8 of 189 comments (clear)

  1. In case of slashdotting: by Anonymous Coward · · Score: -1, Troll

    Visit one of Amazon's six warehouses today, and it becomes quite clear why Bezos believed he would prove Wall Street wrong. They are models of GE-like efficiency. The Fernley, Nev., site sits about 35 miles east of Reno and hundreds of miles from just about anything else. It doesn't look like much at first. Just three million books, CDs, toys, and housewares in a building a quarter-mile long by 200 yards wide. But here's where the Bezos commitment to numbers and technology pays off: The place is completely computerized. Amazon's warehouses are so high tech that they require as many lines of code to run as Amazon's website does. Computers start the process by sending signals to workers' wireless receivers, telling them what items to pick off the shelves; then they crunch everything, from which item gets plucked first to whether the weight is right for sending.

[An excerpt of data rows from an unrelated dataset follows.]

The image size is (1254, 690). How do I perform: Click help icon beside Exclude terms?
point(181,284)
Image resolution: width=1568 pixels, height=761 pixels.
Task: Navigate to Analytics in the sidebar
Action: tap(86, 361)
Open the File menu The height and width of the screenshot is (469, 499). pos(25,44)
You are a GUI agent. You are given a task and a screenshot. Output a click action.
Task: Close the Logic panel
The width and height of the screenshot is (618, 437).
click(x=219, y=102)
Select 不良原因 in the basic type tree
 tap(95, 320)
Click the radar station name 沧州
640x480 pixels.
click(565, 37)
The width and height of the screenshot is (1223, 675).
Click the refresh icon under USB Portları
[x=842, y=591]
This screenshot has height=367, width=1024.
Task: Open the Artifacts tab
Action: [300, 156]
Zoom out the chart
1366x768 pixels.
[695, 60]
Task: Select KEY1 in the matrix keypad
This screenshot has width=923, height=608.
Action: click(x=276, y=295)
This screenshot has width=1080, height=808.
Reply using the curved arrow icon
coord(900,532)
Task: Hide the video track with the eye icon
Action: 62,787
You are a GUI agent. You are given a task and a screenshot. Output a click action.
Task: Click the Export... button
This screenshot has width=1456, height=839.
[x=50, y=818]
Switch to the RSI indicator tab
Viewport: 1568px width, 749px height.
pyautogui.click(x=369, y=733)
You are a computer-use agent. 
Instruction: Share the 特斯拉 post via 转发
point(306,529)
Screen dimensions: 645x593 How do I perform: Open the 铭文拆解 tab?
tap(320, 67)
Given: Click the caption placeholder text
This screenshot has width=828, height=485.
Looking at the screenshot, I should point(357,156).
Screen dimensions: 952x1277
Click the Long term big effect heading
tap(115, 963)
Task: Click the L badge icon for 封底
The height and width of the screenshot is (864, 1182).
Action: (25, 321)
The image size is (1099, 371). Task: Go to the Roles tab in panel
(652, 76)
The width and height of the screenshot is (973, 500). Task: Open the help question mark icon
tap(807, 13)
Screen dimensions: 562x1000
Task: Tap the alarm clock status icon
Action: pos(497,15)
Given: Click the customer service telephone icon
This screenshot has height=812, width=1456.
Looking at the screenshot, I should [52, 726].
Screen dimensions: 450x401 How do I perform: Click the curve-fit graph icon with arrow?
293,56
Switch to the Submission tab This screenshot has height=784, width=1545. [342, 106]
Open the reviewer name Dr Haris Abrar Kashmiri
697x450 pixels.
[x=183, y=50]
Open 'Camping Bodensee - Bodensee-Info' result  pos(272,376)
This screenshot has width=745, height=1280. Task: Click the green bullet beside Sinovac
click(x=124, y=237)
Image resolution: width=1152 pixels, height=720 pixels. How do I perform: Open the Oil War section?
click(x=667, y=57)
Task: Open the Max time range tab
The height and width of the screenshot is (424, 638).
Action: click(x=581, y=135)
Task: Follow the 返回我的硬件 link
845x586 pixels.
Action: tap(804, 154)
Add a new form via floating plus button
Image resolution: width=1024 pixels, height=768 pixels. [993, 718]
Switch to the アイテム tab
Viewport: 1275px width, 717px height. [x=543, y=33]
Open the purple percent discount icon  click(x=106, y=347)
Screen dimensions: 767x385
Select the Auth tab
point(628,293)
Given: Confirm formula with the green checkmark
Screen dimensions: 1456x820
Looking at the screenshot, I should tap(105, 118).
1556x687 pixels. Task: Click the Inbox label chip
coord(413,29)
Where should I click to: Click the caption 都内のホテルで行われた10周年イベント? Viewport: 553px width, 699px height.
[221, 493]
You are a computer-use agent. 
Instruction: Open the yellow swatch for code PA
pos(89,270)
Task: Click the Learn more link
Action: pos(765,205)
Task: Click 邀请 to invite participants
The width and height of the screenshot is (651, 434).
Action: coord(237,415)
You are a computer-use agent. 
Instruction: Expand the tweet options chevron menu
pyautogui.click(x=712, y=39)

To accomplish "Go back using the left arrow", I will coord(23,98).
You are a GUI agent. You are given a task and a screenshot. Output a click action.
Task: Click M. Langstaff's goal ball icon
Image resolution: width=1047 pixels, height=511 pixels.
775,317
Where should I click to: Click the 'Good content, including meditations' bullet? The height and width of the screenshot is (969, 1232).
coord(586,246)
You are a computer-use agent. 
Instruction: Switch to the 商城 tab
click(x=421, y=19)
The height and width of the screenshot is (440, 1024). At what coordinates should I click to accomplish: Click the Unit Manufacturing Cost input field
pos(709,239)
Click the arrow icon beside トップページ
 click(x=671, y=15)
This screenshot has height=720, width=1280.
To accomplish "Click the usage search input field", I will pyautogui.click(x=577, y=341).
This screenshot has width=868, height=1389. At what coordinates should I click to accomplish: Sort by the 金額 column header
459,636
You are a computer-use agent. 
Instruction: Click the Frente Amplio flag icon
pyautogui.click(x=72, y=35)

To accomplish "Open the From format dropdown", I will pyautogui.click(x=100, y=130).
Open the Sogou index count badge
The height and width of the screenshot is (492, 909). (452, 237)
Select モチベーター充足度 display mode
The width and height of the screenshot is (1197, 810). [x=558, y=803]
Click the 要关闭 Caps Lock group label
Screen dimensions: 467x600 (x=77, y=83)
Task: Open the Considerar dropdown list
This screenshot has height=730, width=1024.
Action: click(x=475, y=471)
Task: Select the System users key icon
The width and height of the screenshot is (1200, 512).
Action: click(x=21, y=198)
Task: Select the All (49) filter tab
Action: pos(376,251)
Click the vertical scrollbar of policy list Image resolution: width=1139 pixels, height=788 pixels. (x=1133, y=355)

    Along the way the computers generate reams of data on everything from misboxed items to chute backup times--and managers are expected to study the information as if it were the Talmud. Bezos typically visits one warehouse for a week in the fourth quarter. For the workers, it's like their wacky uncle dropping in. For executives like Tim Collins, who manages the Fernley warehouse, it's more like a visit from the IRS. Bezos arrives firing a barrage of inquiries about picking algorithms, line speed, and productivity, and doesn't stop asking until he gets answers that satisfy him.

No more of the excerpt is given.